*** Opening DATA SUPPLIED ***

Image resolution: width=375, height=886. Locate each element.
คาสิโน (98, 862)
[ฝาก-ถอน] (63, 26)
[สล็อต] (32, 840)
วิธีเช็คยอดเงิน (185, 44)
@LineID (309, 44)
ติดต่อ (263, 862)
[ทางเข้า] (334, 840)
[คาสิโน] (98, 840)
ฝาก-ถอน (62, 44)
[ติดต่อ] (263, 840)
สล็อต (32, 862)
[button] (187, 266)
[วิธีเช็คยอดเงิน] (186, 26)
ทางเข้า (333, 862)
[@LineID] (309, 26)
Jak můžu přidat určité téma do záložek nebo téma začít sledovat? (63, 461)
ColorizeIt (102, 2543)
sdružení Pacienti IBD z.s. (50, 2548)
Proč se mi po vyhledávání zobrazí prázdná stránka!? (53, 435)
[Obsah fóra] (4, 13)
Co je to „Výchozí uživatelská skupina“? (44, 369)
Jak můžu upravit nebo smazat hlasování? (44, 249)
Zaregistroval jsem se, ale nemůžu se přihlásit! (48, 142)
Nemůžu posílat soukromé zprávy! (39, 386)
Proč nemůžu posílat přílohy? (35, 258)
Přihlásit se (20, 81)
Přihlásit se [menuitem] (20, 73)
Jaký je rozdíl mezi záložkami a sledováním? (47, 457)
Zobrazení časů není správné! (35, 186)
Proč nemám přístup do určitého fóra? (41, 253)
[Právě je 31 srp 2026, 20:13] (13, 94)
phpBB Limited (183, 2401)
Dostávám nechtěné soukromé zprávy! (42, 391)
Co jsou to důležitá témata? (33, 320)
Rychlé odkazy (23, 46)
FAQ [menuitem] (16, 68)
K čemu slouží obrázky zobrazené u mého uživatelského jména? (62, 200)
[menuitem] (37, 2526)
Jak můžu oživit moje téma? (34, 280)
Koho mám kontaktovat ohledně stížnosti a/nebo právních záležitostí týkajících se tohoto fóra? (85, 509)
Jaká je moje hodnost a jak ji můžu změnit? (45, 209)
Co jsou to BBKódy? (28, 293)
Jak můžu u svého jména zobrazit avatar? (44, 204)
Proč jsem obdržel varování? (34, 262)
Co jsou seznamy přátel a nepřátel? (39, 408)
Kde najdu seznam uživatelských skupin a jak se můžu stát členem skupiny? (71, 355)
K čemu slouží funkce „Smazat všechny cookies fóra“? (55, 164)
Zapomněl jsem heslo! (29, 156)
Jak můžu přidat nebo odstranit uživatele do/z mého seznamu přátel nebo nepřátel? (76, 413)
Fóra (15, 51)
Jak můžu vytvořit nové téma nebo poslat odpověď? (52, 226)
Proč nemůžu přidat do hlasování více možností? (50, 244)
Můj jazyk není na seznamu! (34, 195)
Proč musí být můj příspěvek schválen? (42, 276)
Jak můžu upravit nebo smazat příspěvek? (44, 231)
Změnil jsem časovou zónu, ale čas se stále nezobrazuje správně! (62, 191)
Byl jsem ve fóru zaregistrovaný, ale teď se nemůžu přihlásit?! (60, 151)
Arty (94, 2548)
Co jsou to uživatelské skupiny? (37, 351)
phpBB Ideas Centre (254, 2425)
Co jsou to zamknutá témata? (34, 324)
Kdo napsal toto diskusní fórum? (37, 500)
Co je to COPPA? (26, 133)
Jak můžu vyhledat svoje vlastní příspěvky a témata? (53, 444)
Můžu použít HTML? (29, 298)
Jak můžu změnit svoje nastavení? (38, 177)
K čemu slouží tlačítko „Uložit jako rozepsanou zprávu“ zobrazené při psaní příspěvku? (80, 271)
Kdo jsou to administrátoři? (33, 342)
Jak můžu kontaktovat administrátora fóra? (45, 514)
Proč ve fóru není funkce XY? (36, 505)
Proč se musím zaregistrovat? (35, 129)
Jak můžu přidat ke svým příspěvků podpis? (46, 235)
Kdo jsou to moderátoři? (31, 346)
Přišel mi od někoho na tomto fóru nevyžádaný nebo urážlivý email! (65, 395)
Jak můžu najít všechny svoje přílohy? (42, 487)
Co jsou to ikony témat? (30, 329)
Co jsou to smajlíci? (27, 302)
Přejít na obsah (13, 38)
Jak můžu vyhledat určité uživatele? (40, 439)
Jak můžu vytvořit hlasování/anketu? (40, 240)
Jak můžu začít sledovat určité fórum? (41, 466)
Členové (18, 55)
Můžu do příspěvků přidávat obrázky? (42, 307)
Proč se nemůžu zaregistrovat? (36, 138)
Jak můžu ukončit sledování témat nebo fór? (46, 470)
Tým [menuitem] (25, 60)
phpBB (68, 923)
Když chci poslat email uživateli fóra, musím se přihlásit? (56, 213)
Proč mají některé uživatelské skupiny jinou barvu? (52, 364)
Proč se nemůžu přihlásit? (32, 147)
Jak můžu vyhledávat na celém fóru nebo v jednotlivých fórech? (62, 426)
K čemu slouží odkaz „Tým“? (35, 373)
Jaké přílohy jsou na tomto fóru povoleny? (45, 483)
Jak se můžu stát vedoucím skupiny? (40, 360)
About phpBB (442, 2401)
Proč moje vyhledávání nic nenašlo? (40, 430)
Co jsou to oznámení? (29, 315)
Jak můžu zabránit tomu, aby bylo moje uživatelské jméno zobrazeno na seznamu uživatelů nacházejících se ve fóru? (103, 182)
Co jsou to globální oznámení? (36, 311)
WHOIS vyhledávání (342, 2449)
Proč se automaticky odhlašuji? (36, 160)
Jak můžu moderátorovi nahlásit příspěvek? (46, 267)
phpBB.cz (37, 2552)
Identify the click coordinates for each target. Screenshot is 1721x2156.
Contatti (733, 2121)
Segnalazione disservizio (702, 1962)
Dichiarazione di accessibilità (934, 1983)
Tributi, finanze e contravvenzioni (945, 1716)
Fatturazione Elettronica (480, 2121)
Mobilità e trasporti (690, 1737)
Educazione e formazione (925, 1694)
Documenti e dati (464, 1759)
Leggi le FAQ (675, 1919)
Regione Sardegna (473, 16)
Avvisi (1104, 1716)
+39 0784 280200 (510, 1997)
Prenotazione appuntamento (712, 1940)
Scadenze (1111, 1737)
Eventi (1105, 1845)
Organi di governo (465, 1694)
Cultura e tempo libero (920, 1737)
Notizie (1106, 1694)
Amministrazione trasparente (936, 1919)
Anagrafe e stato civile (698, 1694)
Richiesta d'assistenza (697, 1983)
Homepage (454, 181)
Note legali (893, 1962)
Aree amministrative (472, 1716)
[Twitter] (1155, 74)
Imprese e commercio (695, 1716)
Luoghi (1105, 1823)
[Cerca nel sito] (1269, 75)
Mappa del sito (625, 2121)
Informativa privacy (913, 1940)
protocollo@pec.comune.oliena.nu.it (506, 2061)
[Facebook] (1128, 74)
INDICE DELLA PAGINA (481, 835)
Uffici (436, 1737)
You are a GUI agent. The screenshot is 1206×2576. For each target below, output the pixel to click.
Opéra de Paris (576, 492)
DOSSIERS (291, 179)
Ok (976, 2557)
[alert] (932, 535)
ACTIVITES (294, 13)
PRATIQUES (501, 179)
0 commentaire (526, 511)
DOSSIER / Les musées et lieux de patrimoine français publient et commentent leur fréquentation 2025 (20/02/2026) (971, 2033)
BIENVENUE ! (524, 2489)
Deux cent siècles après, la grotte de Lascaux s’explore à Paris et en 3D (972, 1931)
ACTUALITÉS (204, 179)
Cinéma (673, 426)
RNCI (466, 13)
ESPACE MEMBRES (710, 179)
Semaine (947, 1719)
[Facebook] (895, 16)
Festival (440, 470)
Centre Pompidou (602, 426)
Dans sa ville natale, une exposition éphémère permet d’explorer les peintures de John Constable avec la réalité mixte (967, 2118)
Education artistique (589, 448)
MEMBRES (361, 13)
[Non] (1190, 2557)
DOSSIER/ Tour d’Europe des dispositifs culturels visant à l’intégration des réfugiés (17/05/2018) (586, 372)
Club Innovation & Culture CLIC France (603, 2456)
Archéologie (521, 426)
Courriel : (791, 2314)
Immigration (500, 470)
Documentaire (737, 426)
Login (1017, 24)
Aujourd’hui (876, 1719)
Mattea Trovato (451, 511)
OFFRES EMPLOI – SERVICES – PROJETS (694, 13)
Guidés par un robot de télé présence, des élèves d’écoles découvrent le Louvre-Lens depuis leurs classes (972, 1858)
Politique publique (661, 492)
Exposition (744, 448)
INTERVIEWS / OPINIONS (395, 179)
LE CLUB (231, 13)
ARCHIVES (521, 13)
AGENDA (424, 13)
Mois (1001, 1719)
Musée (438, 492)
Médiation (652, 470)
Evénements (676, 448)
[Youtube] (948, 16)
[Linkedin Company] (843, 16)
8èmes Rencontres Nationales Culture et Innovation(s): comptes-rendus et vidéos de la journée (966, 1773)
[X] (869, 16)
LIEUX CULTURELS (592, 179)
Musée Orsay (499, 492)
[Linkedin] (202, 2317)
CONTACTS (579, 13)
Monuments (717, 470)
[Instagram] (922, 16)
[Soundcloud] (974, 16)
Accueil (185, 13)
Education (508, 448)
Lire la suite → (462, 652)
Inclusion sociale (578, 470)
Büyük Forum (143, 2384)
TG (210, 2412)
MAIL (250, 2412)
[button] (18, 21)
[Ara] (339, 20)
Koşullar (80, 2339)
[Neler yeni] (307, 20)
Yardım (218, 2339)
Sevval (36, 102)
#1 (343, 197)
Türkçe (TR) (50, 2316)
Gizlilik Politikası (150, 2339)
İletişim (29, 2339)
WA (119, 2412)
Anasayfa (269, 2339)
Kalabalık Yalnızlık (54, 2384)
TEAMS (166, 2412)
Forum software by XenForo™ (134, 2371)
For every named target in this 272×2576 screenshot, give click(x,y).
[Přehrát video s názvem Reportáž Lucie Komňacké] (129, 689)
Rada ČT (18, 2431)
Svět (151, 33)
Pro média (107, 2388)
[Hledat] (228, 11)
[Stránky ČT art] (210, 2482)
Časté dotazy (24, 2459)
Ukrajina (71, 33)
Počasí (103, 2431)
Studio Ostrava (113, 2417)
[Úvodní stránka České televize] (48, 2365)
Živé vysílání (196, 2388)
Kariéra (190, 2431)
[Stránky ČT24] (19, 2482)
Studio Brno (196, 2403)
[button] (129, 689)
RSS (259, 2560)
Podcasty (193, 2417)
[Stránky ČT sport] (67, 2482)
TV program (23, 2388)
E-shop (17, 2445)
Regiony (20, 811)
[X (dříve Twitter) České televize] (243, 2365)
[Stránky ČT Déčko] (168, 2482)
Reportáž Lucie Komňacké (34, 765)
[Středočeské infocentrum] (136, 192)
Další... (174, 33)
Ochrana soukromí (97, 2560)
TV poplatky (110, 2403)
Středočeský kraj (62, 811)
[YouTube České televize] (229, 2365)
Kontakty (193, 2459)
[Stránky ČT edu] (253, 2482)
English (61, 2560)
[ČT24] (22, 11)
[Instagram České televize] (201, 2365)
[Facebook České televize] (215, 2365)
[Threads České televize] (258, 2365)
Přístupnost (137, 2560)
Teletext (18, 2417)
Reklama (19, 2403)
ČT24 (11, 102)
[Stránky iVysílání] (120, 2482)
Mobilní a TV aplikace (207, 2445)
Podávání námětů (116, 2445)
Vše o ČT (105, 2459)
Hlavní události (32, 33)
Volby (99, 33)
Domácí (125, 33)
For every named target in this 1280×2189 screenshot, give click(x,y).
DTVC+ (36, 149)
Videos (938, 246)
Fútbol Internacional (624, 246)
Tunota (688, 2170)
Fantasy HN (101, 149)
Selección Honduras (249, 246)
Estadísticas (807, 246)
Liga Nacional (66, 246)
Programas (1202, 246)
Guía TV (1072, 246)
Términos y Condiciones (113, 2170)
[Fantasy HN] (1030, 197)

*** Closing DATA SUPPLIED ***

# [EXERCISE REQUIREMENTS]
Beginning with the line holding "Regione Sardegna (473, 16)" and ending with the line holding "[Twitter] (1155, 74)", write out the stretch of material above exactly; add no further lines.

# [EXERCISE ANSWER]
Regione Sardegna (473, 16)
Avvisi (1104, 1716)
+39 0784 280200 (510, 1997)
Prenotazione appuntamento (712, 1940)
Scadenze (1111, 1737)
Eventi (1105, 1845)
Organi di governo (465, 1694)
Cultura e tempo libero (920, 1737)
Notizie (1106, 1694)
Amministrazione trasparente (936, 1919)
Anagrafe e stato civile (698, 1694)
Richiesta d'assistenza (697, 1983)
Homepage (454, 181)
Note legali (893, 1962)
Aree amministrative (472, 1716)
[Twitter] (1155, 74)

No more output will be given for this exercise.